Sunday, May 1, 2011

Thunder thighs

I was on the subway, minding my business, when a guy starts talking to me. Guys never talk to me on the subway.  This was a young one, and not in a good cougartown sort of way.

"Excuse me, do you play sports?"

Umm..yeah I do play sports, I've always played sports.  I don't know why he's asking me this, I'm not dressed as if I was just playing sports.  The sports chit chat continued until my stop comes up.

"Yeah, so I'd love to have your number, I'm really intrigued by women with huge thighs"

As my mouth drops, the doors mercifully open and I make my exit with no more than a thoughtful "huh." Huge thighs? 1.  Learn how to keep things to yourself, you stupid little man.  2.  Learn how to compliment a woman (give you a hint, it should never involve the word huge).  and 3.  MY THIGHS ARE NOT HUGE.  Ok, so they're not skinny either.  They're average, I swear!  Yes, I play sports.  Yes, I've done my fair share of leg presses and wall sits but I am no Serena Williams.  I'm proportional!

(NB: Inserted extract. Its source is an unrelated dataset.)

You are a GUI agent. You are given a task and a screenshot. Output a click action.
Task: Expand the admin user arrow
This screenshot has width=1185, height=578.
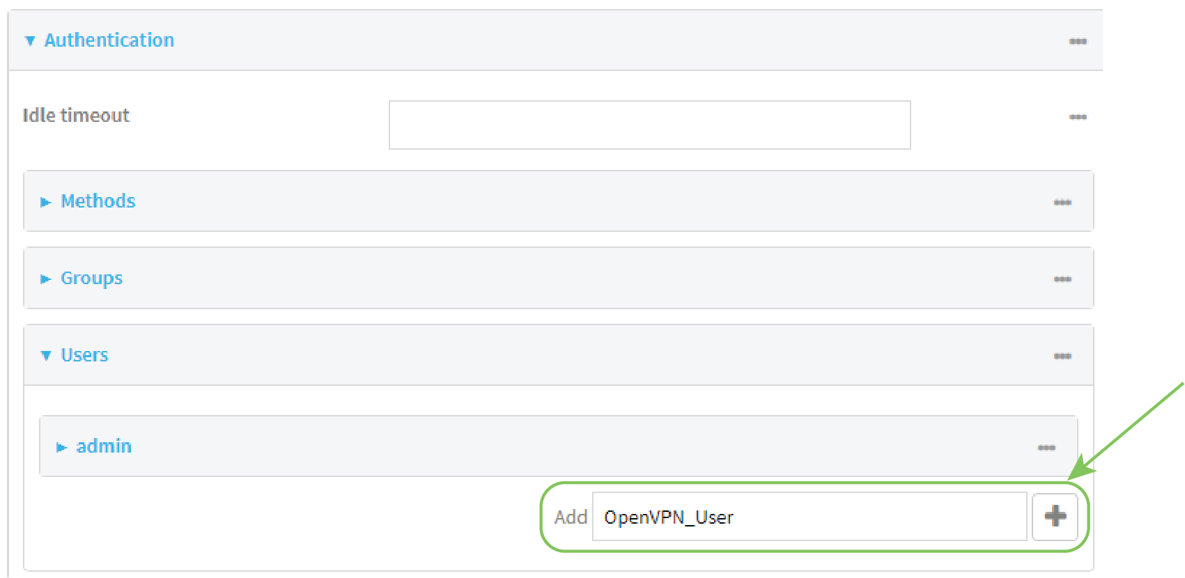(62, 448)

I'd be flattered if I wasn't so insulted.  What. A. Douche.

2 comments:

Violet said...

I'm a little stunned speechless by this story. I'm seriously not quite sure how to respond to it. But I'm pretty sure Douche isn't the right word for this guy. I'll let you know when I think of the right word...

Grayer said...

I don't think he said it to be an ass. I think he just genuinely enjoys thighs. It's funny in a ridulous sort of way, but dude, keep these things to yourself!